Senin, 08 April 2013

ESAI

MENGENAL SASTRA LISAN BATAK TOBA LEWAT SEBUAH LAGU

Oleh: Rayona Tampubolon

      Sastra lisan batak mempunyai sifat dan pembawaan yang sama dengan sastra lisan suku lain. Dikatakan sama, sebab penyebarannya dilakukan secara lisan batak dari mulut ke telinga. Kemudian disampaikan lagi dari mulut yang telah mendengar ke telinga orang lain atau dengan asumsi bahwa sastra lisan disampaikan dari  mulut ke mulut -yang bersifat tradisional dalam kurun waktu relatif tetap dan tersebar dalam waktu yang lama- dan tidak diketahui penciptanya atau disebut dengan anonim.
     Seiring perkembangan zaman sekarang ini, berkembang pulalah bahasa-bahasa yang digunakan dalam lirik  lagu batak. Tidak bisa dipungkiri, sekarang lagu-lagu Batak telah menggunakan bilingual bahasa atau dua bahasa sekaligus. Di satu sisi hal tersebut dapat diterima karena kemungkinan besar, lagu Batak yang menggunakan bahasa Indonesia dan bahasa Inggris dapat membuat lagu tersebut terdengar “wah”.
     Penulis sangat miris mendengar lagu-lagu batak modern sekarang ini. Hal tersebut dapat mengakibatkan ketidakpahaman generasi muda batak yang lahir di kota - yang barangkali tidak diajari orang tuanya marhata Batak. Ini dapat menyebabkan bahasa Batak yang mereka dengar adalah bahasa Batak yang salah atau bisa saja disebut bahasa Batak yang tidak baik dan benar.
Pengenalan sastra lisan batak atau katakanlah hata batak kepada generasi muda batak sekarang ini adalah dengan menggunakan alternatif yaitu penggunakan bahasa batak yang baik dan benar dalam lagu-lagu batak. Satu dari beberapa lagu Batak yang dapat dikategorikan ke dalam sastra lisan Batak adalah ciptaan Sakkan Sihombing dengan judul lagu Tabo Ni Na Marhaha Anggi.
Lirik pertama dari lagu tersebut mengandung sebuah umpasa yang arti atau maknya sama dengan pantun; Tampulan Si Baganding/Di Dolok Ni Pangiringan/ Horas Hita Na Marhaha Anggi/ Marsipairing-iringan.

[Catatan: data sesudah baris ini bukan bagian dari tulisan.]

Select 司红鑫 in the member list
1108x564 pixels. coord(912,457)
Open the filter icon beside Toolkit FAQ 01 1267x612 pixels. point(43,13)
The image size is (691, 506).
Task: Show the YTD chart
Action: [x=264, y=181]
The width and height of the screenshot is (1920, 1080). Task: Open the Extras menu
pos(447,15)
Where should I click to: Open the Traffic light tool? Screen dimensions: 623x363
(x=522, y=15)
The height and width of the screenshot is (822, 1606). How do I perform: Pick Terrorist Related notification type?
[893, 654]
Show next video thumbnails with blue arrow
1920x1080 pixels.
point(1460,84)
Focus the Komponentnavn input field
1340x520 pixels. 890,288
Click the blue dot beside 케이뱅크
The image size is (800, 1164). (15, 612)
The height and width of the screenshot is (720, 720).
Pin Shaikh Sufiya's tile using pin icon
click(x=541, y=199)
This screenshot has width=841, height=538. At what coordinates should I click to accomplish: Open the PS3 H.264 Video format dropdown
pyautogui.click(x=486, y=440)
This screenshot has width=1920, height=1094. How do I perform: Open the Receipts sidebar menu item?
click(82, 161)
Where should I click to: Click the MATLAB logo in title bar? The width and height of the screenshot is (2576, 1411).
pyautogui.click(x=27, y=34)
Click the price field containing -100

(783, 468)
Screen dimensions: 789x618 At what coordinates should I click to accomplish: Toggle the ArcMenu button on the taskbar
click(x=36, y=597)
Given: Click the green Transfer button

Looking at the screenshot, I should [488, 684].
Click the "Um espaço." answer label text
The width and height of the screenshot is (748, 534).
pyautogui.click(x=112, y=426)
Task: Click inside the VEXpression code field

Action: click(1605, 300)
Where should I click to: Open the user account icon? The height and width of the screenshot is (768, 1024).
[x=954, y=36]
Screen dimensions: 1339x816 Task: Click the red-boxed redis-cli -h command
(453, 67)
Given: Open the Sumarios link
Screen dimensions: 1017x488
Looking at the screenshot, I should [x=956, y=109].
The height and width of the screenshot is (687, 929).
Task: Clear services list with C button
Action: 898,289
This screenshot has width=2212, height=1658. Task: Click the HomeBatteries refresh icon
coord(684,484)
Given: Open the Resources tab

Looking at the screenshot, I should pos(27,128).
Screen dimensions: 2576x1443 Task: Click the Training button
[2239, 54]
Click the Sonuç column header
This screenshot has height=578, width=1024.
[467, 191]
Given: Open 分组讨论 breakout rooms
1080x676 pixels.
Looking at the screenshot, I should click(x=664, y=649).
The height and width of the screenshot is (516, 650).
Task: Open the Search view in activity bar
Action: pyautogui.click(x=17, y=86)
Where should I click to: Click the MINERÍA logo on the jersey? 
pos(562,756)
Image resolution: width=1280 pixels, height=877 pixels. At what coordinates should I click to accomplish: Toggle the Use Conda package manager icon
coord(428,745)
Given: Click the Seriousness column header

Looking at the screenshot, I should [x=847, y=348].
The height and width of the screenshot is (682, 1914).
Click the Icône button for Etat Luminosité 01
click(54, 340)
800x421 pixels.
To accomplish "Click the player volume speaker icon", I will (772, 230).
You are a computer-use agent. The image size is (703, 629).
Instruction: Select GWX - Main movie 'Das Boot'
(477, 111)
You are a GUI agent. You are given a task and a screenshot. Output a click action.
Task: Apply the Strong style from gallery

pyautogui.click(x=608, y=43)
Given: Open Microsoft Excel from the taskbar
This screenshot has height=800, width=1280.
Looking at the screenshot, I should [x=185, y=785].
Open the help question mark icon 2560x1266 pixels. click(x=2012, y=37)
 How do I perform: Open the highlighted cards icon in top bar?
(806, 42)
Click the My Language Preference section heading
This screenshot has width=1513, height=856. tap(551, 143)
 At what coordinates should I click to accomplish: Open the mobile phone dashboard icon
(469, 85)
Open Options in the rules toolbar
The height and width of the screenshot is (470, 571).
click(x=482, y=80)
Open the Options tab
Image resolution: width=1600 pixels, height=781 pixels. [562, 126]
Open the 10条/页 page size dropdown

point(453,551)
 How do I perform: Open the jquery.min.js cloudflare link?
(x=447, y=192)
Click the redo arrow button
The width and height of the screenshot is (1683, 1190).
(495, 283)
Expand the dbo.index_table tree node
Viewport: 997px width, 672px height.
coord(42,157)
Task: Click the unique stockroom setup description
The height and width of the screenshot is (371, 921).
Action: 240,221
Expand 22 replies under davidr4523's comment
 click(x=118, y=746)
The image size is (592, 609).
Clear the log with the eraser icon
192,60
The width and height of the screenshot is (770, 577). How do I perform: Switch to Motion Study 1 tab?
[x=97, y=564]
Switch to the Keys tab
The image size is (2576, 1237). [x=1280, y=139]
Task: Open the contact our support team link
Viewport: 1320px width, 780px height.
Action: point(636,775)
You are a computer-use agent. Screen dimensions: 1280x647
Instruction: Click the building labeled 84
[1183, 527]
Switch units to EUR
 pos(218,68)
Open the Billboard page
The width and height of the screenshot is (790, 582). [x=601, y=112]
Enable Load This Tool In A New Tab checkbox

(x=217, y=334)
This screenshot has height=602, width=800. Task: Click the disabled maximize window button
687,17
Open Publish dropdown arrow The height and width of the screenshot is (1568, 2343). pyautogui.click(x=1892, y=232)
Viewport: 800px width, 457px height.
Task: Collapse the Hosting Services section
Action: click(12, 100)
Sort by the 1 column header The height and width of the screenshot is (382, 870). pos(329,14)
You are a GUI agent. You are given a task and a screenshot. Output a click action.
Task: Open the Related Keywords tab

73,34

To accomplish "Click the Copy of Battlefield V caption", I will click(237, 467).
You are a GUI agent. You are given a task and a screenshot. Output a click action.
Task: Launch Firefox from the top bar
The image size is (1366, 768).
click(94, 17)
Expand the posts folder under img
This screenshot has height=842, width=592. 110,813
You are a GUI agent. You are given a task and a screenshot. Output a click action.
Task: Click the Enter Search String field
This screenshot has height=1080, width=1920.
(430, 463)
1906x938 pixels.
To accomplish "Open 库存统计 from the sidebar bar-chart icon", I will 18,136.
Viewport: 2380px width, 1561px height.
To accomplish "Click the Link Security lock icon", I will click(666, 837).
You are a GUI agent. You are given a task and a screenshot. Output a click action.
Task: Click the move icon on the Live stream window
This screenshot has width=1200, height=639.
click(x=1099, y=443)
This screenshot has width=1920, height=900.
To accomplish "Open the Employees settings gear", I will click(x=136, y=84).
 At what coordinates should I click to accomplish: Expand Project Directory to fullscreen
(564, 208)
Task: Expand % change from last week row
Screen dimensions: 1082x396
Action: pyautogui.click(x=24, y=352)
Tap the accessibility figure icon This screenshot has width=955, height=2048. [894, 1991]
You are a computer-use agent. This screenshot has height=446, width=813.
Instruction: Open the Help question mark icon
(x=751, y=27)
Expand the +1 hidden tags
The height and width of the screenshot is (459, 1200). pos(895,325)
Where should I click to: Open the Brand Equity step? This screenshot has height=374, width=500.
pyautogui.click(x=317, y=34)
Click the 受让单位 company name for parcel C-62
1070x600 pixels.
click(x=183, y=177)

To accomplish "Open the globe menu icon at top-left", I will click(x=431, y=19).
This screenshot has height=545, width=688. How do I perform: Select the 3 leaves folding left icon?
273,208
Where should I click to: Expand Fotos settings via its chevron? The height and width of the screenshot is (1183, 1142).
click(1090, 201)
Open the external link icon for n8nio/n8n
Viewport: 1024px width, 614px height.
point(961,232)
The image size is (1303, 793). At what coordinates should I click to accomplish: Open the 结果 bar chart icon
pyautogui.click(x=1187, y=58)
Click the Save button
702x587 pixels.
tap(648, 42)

     Umpasa tersebut mengandung nilai edukatif yang secara tidak langsung menyampaikan nilai tersebut kepada pendengar -yang mencerminkan betapa besar rasa persaudaraan- kasih sayang antara abang dan adik dalam bangso batak. Sehati - sepikir - saling membantu.
Hal ini perlu sekali ditekankan kepada generasi muda Batak untuk mampu memahami umpasa tersebut serta mampu mengaplikasikannya dalam kehidupan sehari-hari. Paling menarik dalam lagu tersebut adalah bahwa yang menyenandungkannya adalah naposo bulung atau anak muda - yaitu Simbolon Kid’s.
     Secara tidak langsung ini mengajarkan sastra Batak kepada generasi muda Batak yaitu lewat lagu yang disenandungkan oleh teman seumurnya.
Umpasa Batak dapat dikategorikan dalam; Umpasa Ni Dakdanak atau Pantun Anak-anak, baik dalam bentuk dukacita atau sukacita, Umpasa Ni Na Poso atau Pantun Orang Muda baik dalam menceritakan nasib, perkenalan, percintaan, perpisahan, berdukacita dan jenaka dan Umpasa Ni Na Matua atau Pantun Orang Tua baik dalam agama, nasihat, dan adat.
     Selain dari umpasa, sastra lisan Batak juga dikategorikan atas; Hutinsa dikenal dalam Batak Toba sedangkan dalam Batak Simalungun dikenal dengan Hutinta, Limbaga, Tabas atau Mantera, Tonggo-tonggo dan Andung-andung yang dikenal dalam Batak Toba dan Tangis-tangis dalam Batak Simalungun. Dari beberapa sastra lisan batak yang penulis temukan dalam lagu Batak selain umpasa adalah Andung-andung ciptaan Soritua Manurung dengan judul lagu Tihas So Tarpabuni.
Keseluruhan lirik lagu tersebut mengandung Andung-andung seorang anak yang menginginkan Ayahnya kembali, karena telah menikah lagi dengan wanita lain agar pulang dan segera berdamai dengan Ibunya.  Lagu lain yang penulis temukan adalah lagu yang disenandungkan oleh Eddy Silitonga dengan judul Andung-andung Ni Anak Siampudan - yang dalam kesemua lirik lagunya mangandung ratapan anak bungsu yang pulang kampung dan mendapat kabar bahwa Ibunya telah meninggal.
     Penulis berasumsi, dalam menyelamatkan bahasa ibu - bahasa Batak perlu kiranya ada dorongan atau inisiatif sendiri dari orang tua agar lebih memerhatikan lagu Batak yang memang menggunakan bahasa Batak yang baik dan benar untuk didengar anak-anaknya, yang  mengandung nilai edukatif. Selaku bangso Batak, harus mampu mengenal sastra lisan Batak baik itu dari sebuah lagu.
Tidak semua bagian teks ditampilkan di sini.